Child sexual abuse, domestic violence and sexual exploitation are rife on the British overseas territory of St. Helena, according to a charity group’s report which was suppressed.
A ‘cultural acceptance of the sexualization of children’ was uncovered when the government dispatched The Lucy Faithfull Foundation to the islands of St. Helena and Ascension in the South Atlantic Ocean last summer, reports the Daily Mail.
The scandalous 83-page report, completed in May 2013, was never publicized, while a mere four-page summary was published on islands’ government websites.
Despite a population of just 3,800 people, the child protection charity reported a number of “serial” sex offenders on St. Helena and endemic levels of “sexual violence and brutality.”
Evidence suggested the persistent sexual abuse of teenage girls, widespread failure in law enforcement and a culture of victim blaming. Care and provision for disabled children was also found wanting.
The charity called for an urgent review into policing on the remote, poverty-stricken South Atlantic island, where many officers are English. Lacking resources or an economy, St. Helena is completely dependent on the UK government’s 20 million-pound-a-year maintenance.

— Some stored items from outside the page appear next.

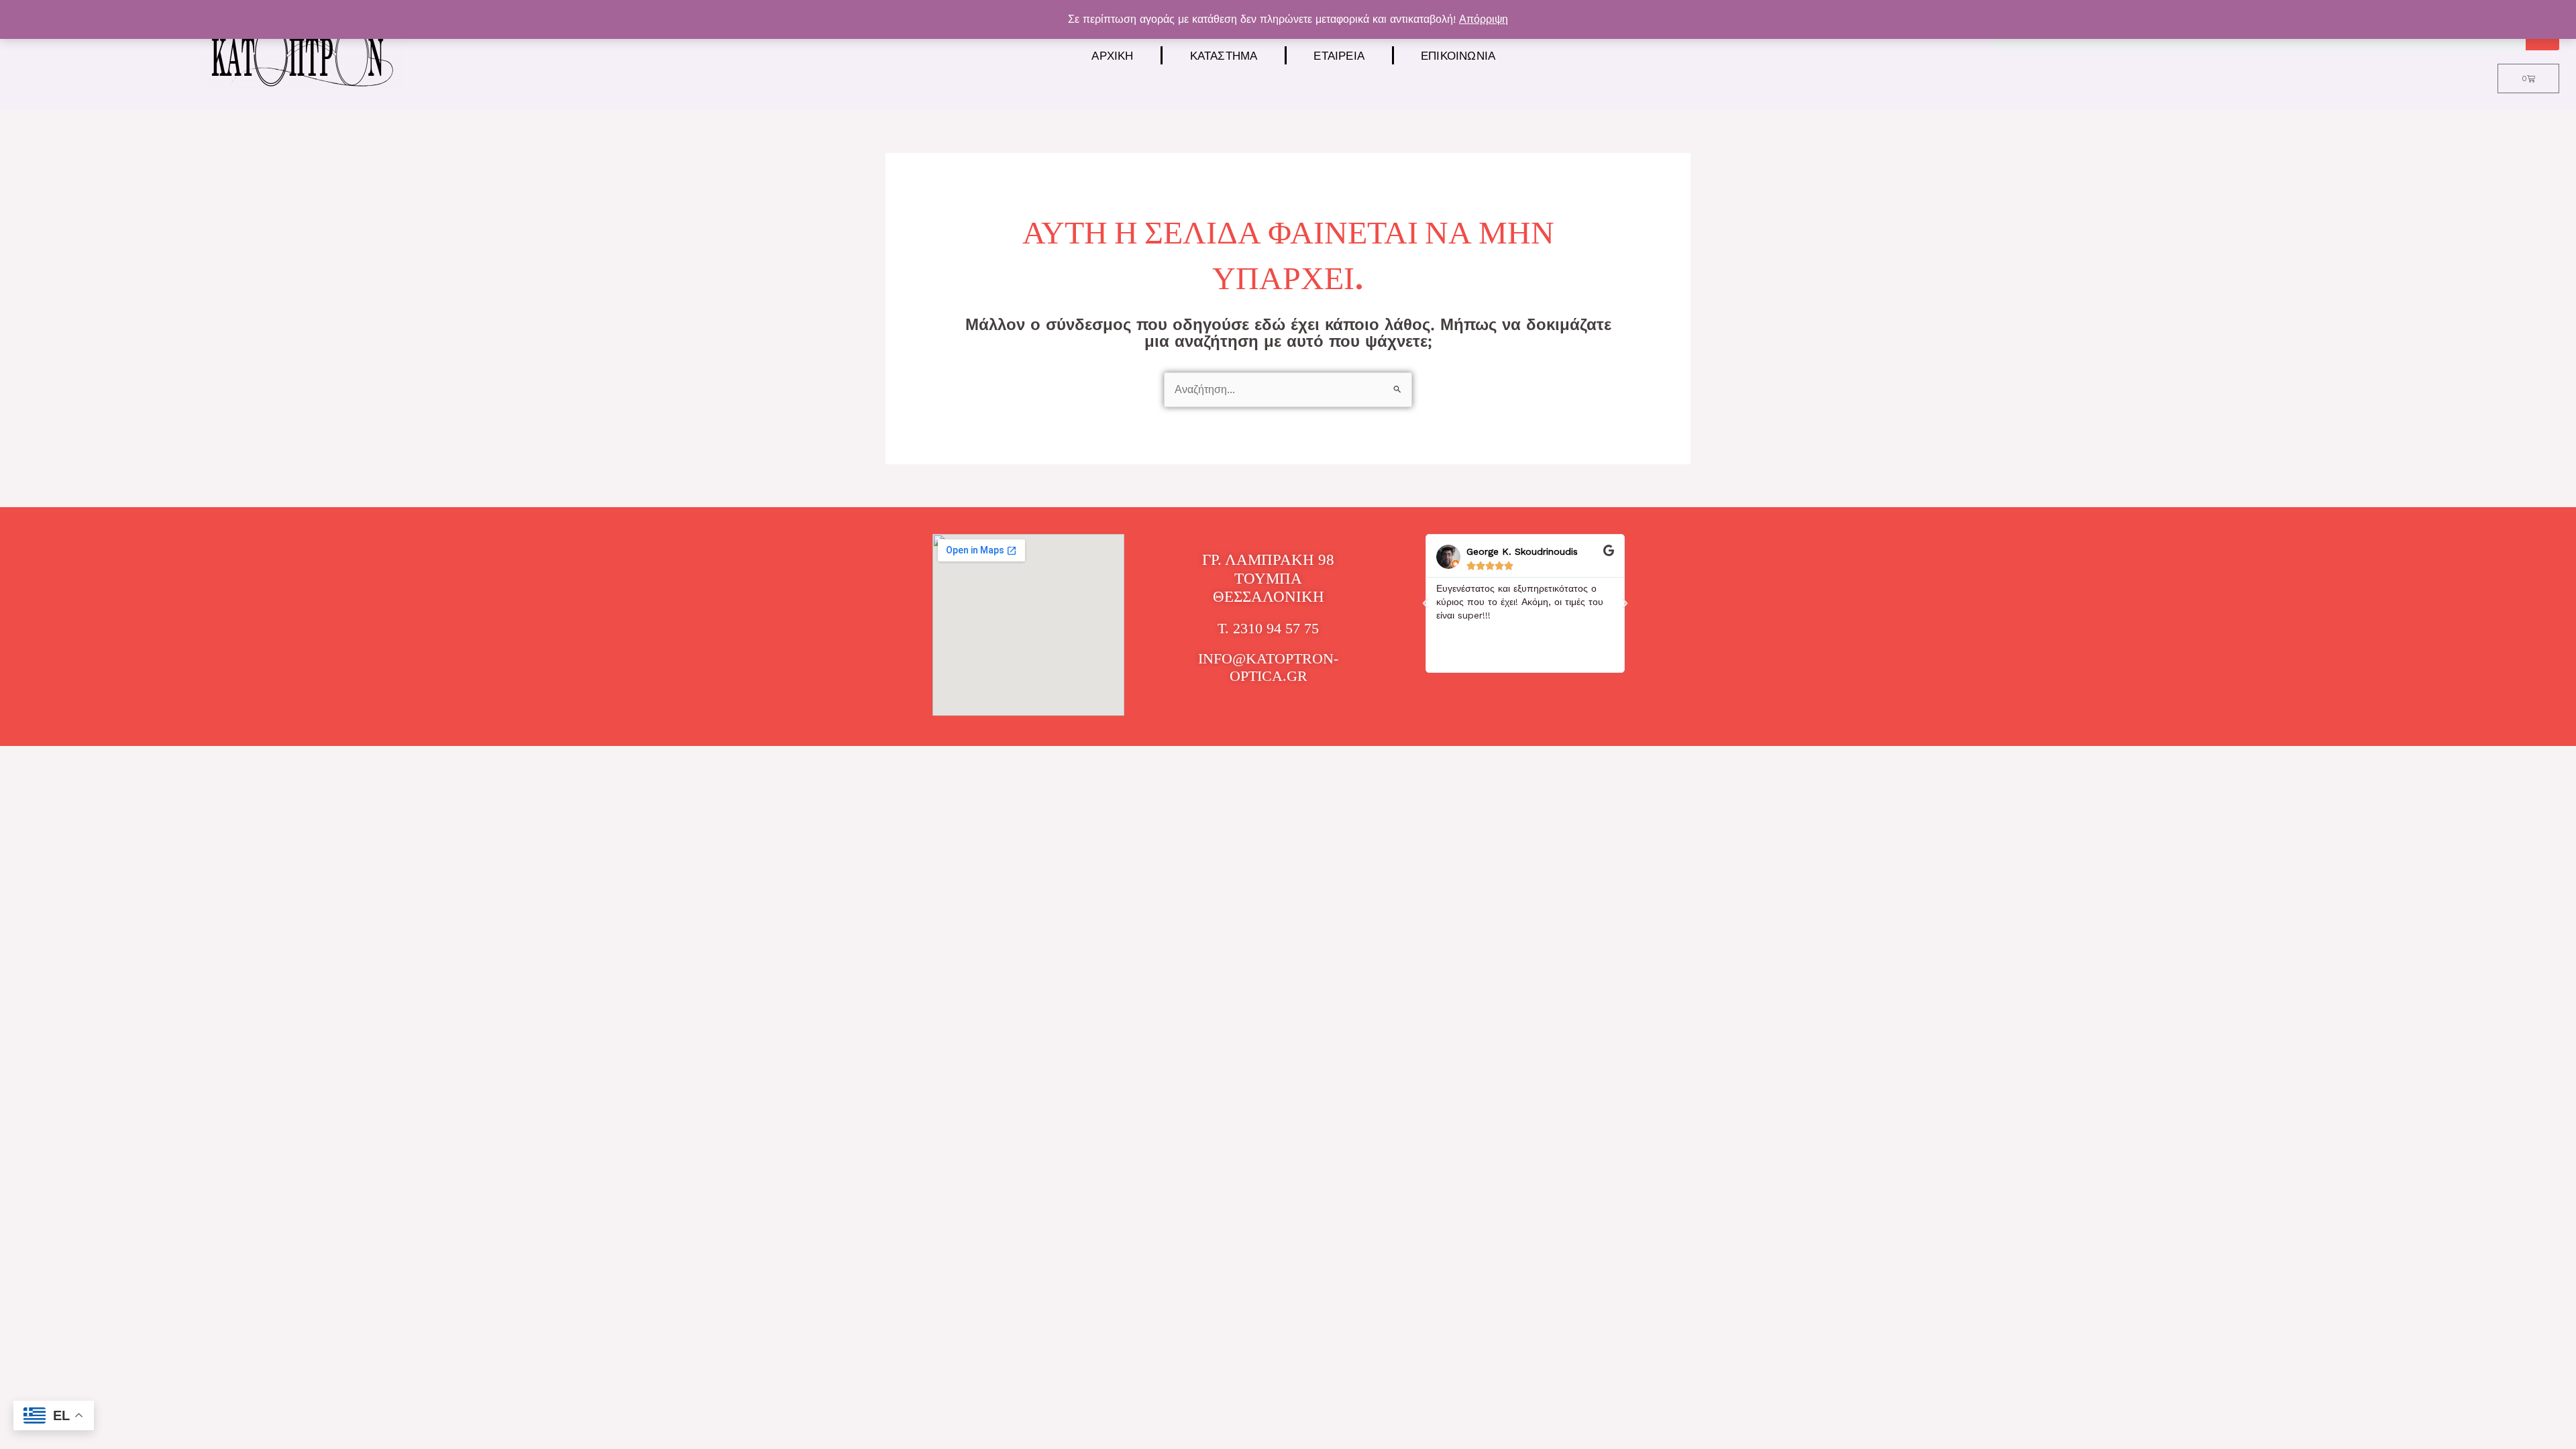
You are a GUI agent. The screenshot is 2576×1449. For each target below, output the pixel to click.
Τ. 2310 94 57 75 (1268, 628)
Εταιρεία (1338, 55)
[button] (1425, 603)
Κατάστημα (1224, 55)
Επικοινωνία (1458, 55)
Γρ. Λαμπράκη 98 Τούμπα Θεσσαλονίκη (1268, 578)
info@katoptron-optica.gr (1268, 667)
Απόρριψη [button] (1483, 19)
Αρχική (1112, 55)
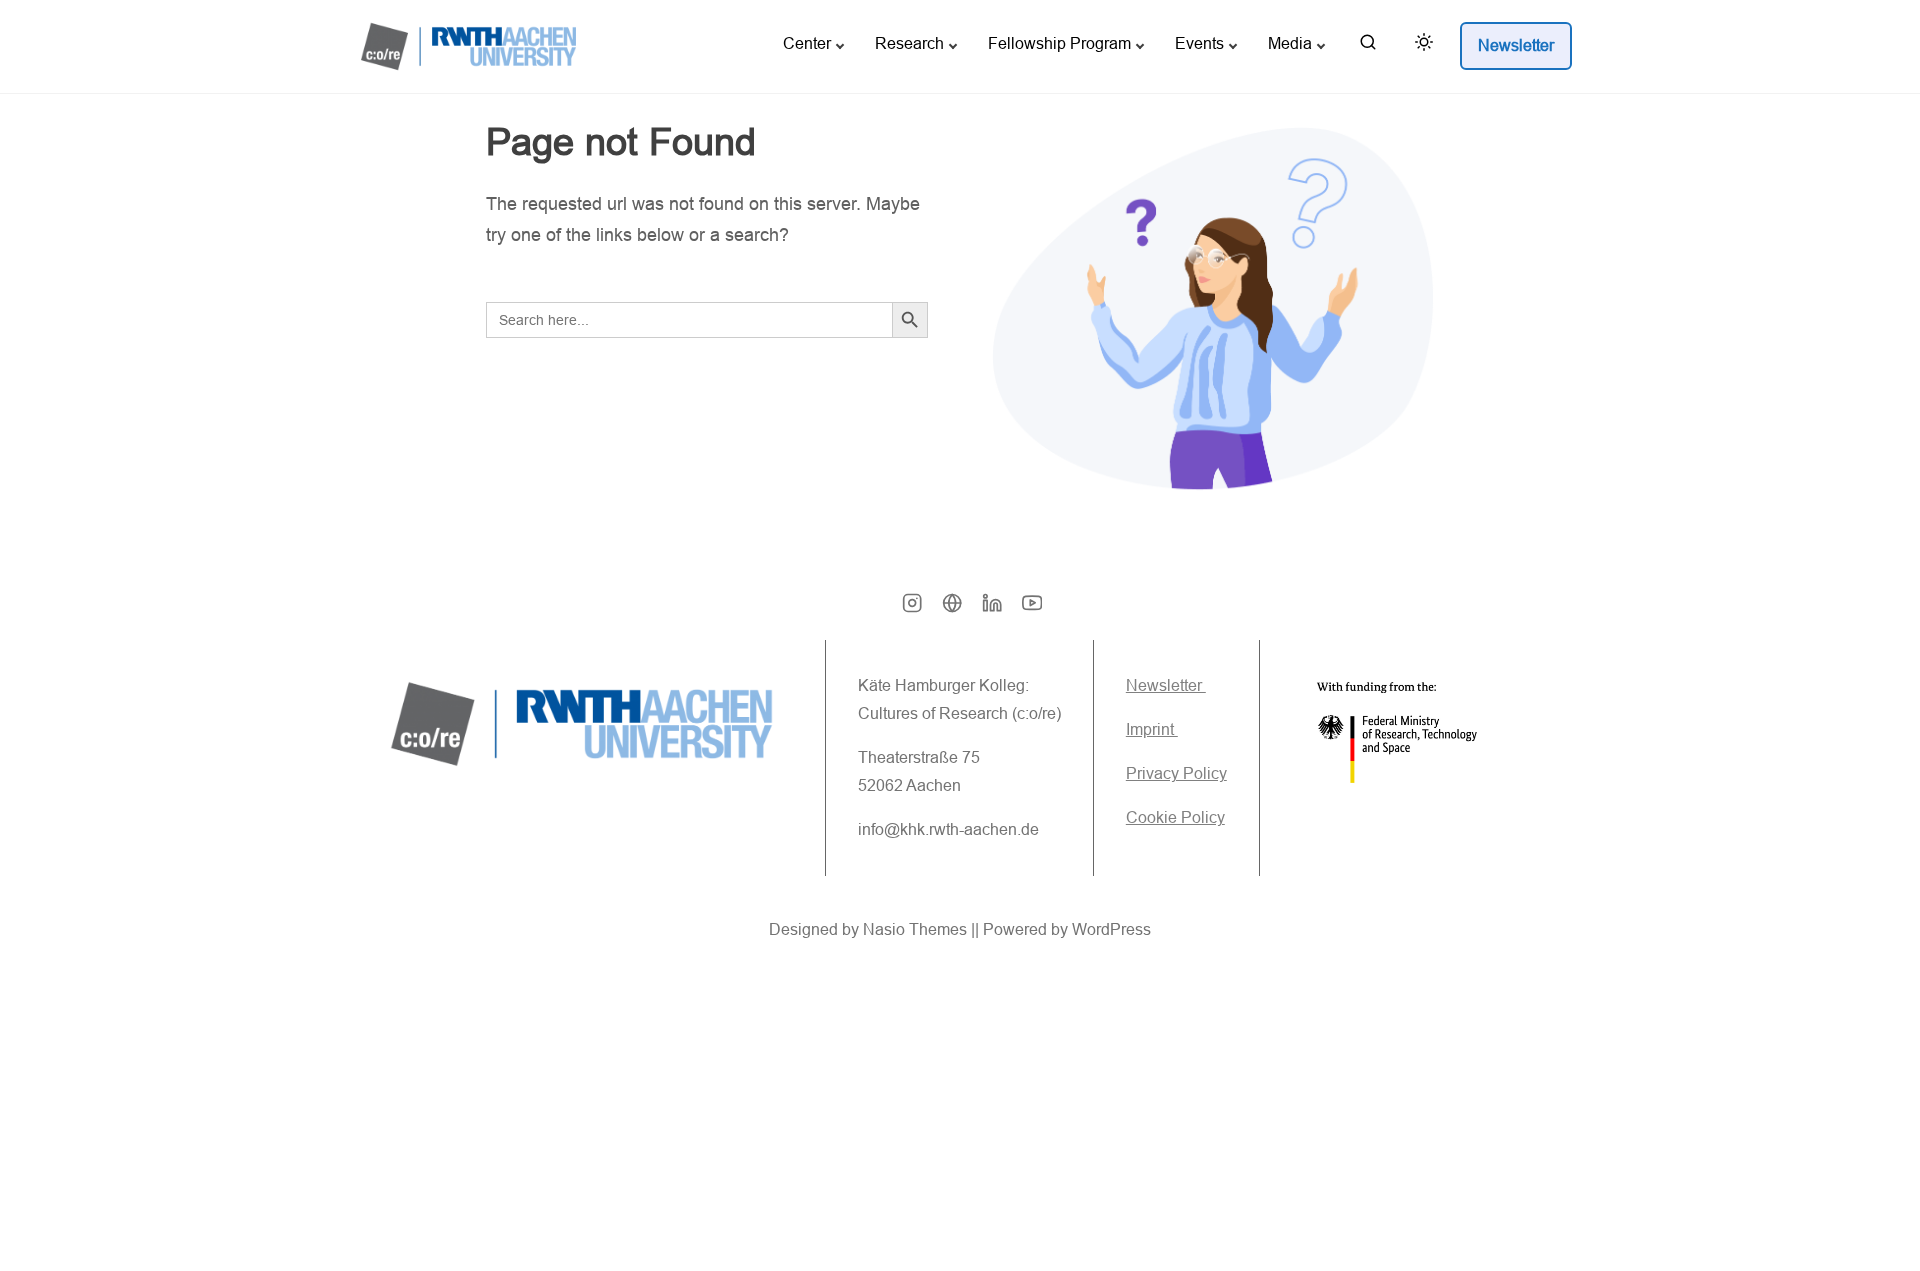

Now the Foreign and Commonwealth Office (FCO) could face accusations of a cover-up, at the same time their Home Office colleagues are under fire over the missing dossier detailing claims of a pedophile ring within Westminster. Prime Minister David Cameron and Home Secretary Theresa May have ordered an inquiry into sexual abuse cases believed to have taken place in the 1980s.
“We have been presented with allegations of sexual abuse and a subsequent cover up on St. Helena,” a Foreign Office spokesperson told RT. “We take these allegations extremely seriously. Safeguarding children is an absolute priority wherever we operate and we will investigate these allegations thoroughly and as soon as possible.”
Critics claim the report – commissioned by the Department for International Development (DFID) – had been suppressed to avoid derailing British business plans to develop St. Helena into become a self-sustainable tourist destination.
The UK government has invested 250 million pounds into building an airport on St. Helena, due to open in 2016, as the island is only accessible currently via a five-day journey Royal Mail ship from Cape Town or a two-day boat from Ascension Island.
The Lucy Faithfull Foundation now warns the airport could make St. Helena a sex tourism destination unless drastic action is taken to improve policing and aid victims of abuse.